Directions:
Everything from the line with "The image size is (1108, 839)." down to the line with "This screenshot has width=790, height=636." below must be printed exactly, those two lines included. Exclude pictures.

Given entries:
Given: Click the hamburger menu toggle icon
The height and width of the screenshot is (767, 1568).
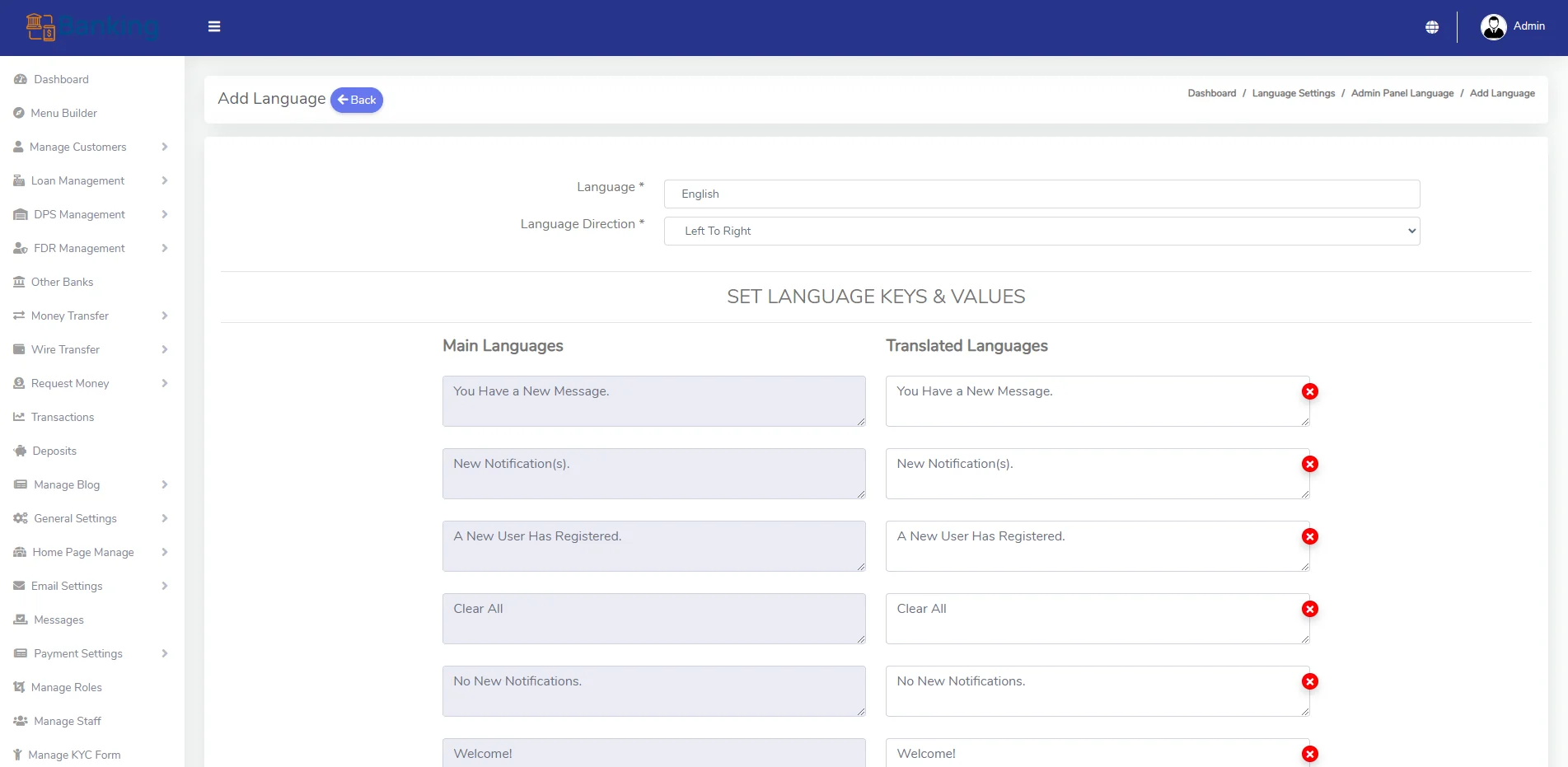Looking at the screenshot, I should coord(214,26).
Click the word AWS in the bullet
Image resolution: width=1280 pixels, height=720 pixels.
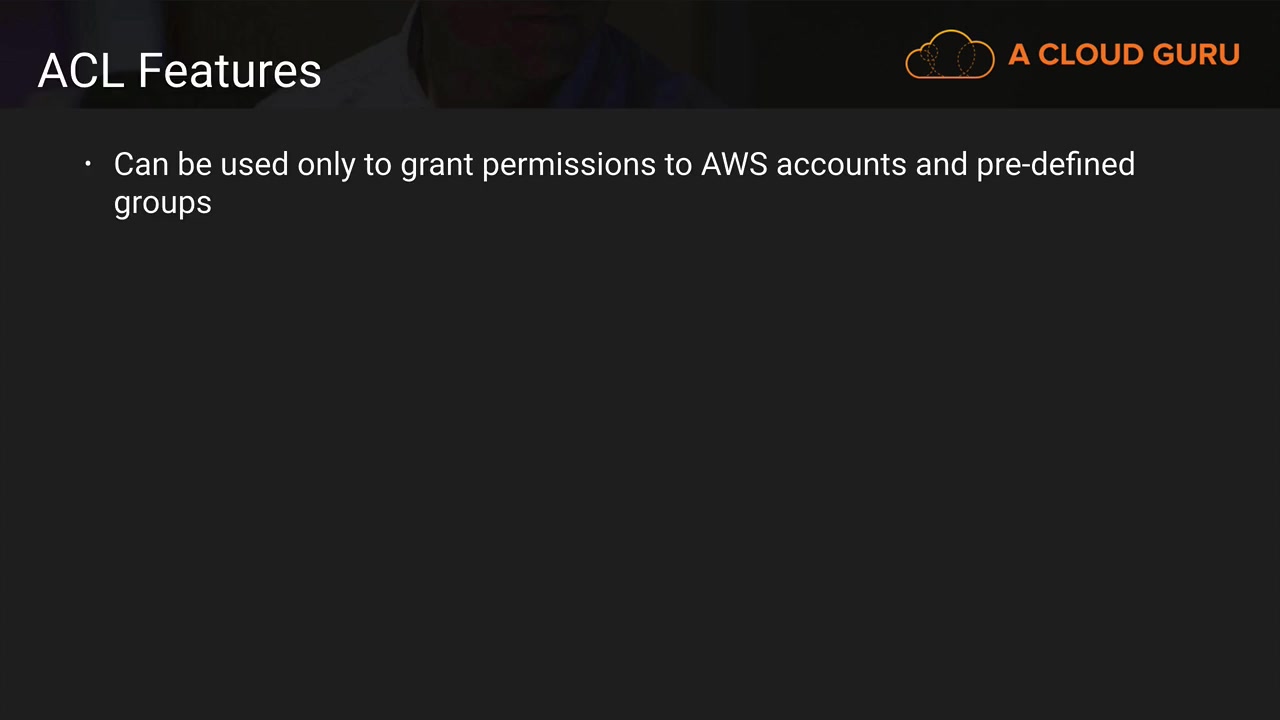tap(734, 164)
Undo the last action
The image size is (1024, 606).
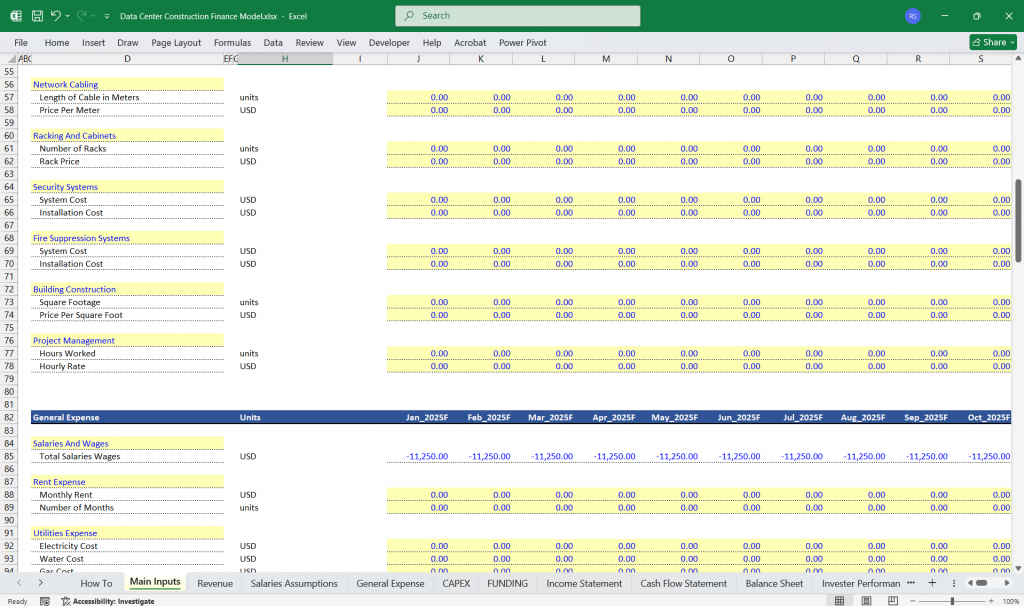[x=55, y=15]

---

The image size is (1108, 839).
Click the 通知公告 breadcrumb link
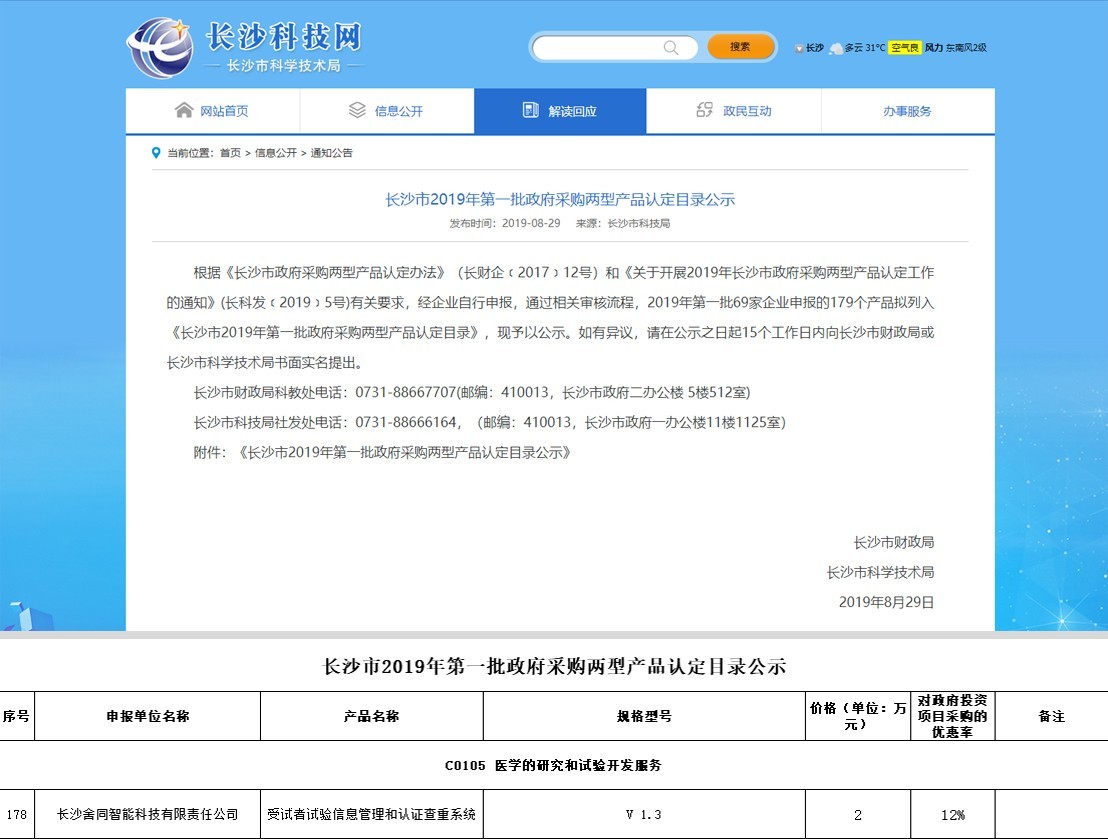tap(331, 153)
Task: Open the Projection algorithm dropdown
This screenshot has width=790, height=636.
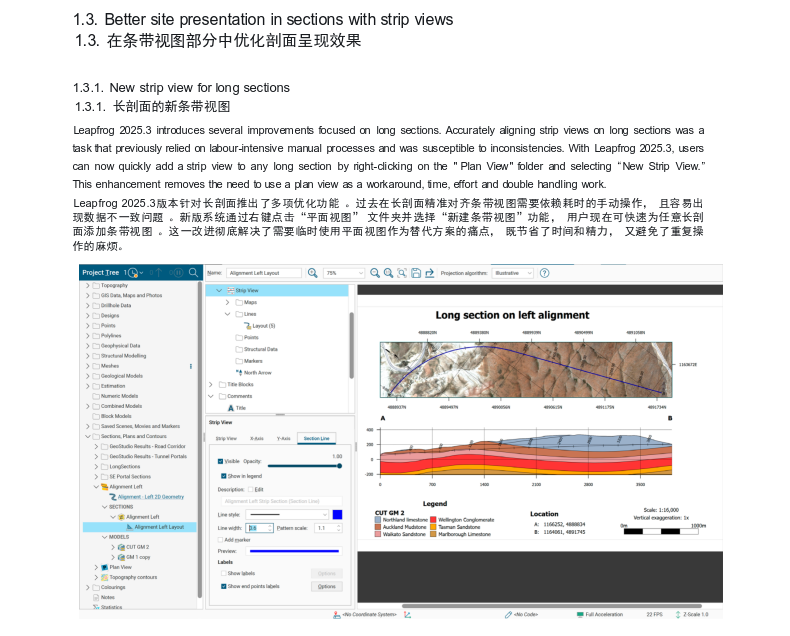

...

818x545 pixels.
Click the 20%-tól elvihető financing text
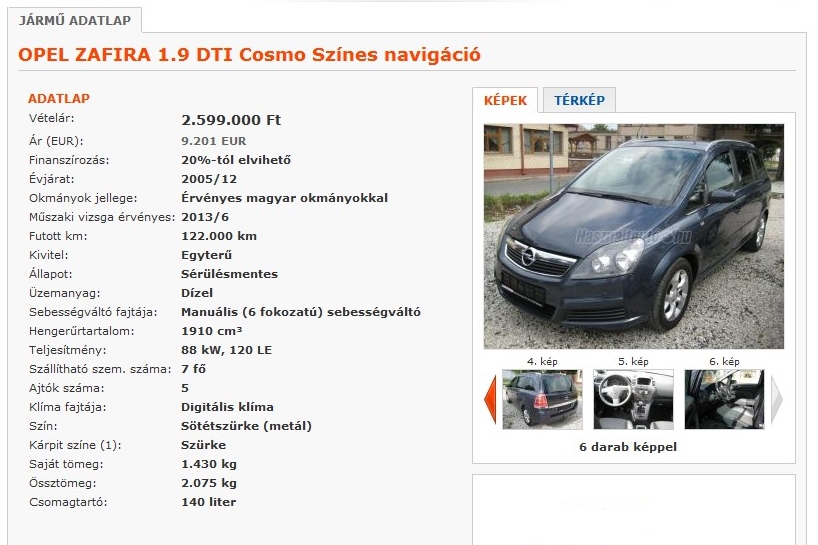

Response area:
The image size is (1108, 839).
Click the 通知公告 breadcrumb link
tap(331, 153)
Task: Open the Projection algorithm dropdown
This screenshot has width=790, height=636.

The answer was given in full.